South Korean singer (born 2000)

Bae Jin-young (born May 10, 2000) is a South Korean singer and actor. He is a former member of South Korean boy groups CIX and Wanna One, after finishing tenth in the final rankings of Produce 101 season 2. Following Wanna One's disbandment, Bae Jinyoung debuted in CIX in July 2019 and departed from the group after his contract expired in August 2024.

==Early life==
Bae Jin-young was born on May 10, 2000, in Seoul, South Korea. He attended Lila Art High School.

==Career==
===Pre-debut===
Bae Jin-young was a trainee under C9 Entertainment for 10 months.

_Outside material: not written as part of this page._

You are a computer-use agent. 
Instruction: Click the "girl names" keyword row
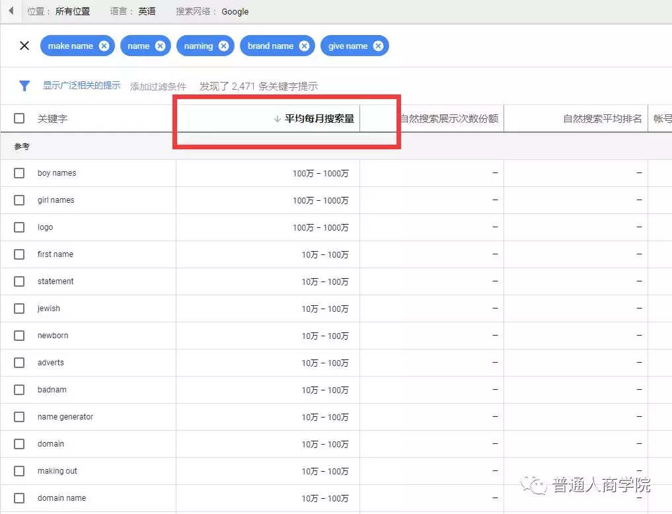(57, 200)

===2017–2018: Produce 101 and Wanna One===

Bae Jinyoung participated in the South Korean boy band survival show Produce 101 season 2, which aired by Mnet from April 7 to June 16, 2017. Bae Jinyoung quickly gained immense popularity before the show aired as his PR-video of him doing his "Baebastic" introduction went viral. Bae's infamous Aegyo-set "ttak-ttak" was first revealed in the video, and the PR-video is the first to reach 10 million views on Naver TV, and is today the most viewed PR-video out of all existing in the four seasons of Produce 101. In the final episode, Bae Jinyoung ranked at 10th place with 807,749 in-real time votes and thus earning a spot in the winning group, the project boy group Wanna One managed by YMC Entertainment. Bae officially debuted in Wanna One during Wanna One Premier Show-Con on August 7, 2017, at Gocheok Sky Dome with the EP mini-album 1×1=1 (To Be One). The venue is the largest ever used for an idol-group's debut event, with the reported number of attendees exceeding 20,000 people.

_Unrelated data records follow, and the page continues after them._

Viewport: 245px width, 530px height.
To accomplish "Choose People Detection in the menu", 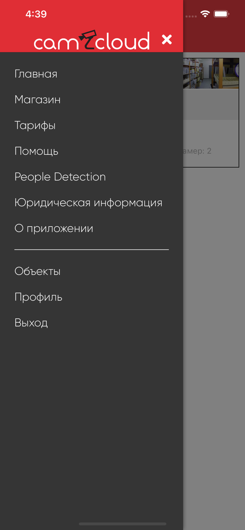I will (60, 177).
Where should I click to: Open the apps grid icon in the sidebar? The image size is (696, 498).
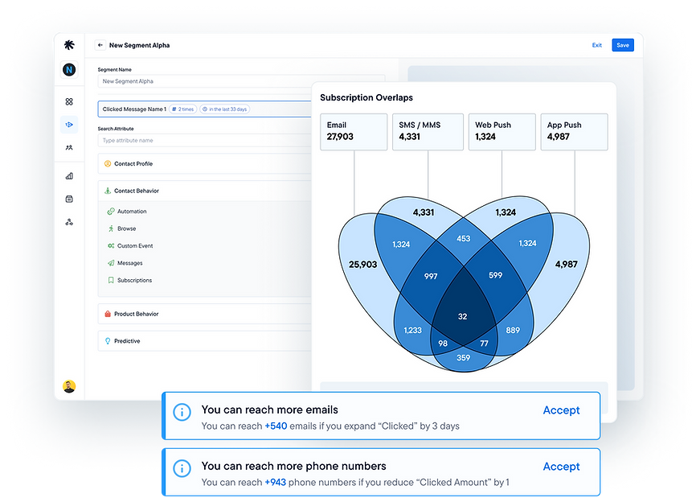(70, 103)
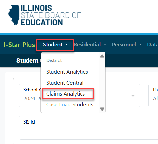Click the chevron on the School Year selector
The width and height of the screenshot is (158, 144).
(133, 96)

While promoting in Wanna One, Bae was critically acclaimed for his authority on stage and remarkable growth since competing in Produce 101 (season 2). Bae received 100 notable awards with Wanna One, reflecting the group's musical achievements and popularity, and endorsed for 25 different brands in various commercial films.

In connection with Wanna One's disbandment, the group held their final concert, "Therefore", which was held across four days, starting from January 24 to the last show on January 27, 2019, at Gocheok Sky Dome in Seoul, where the group held their debut showcase. The final concert marked Bae Jinyoung's last appearance as a Wanna One member.

===2019–present: Solo and acting activities, CIX and group departure===
Following the disbandment of Wanna One, C9 Entertainment announced Bae Jinyoung's 1st Asia fan-meeting tour, "IM YOUNG", on February 27. The tour took place at locations in South Korea, Philippines, Japan, Singapore, Thailand, Hong Kong and Taiwan.

Bae Jinyoung debuted as a soloist on April 26 with his self-composed single album, Hard To Say Goodbye.

In July 2019, Bae debuted as a center, face, and lead dancer of boy group CIX, under his label agency C9 Entertainment.

On July 30, 2021, it was announced that Bae Jinyoung was selected as male lead in WHYNOT Media Original Drama User Not Found. He will play the character of Shin Yi-jun, a popular high schooler, who seems fierce on the outside but is actually delicate. It will be aired in November 2021.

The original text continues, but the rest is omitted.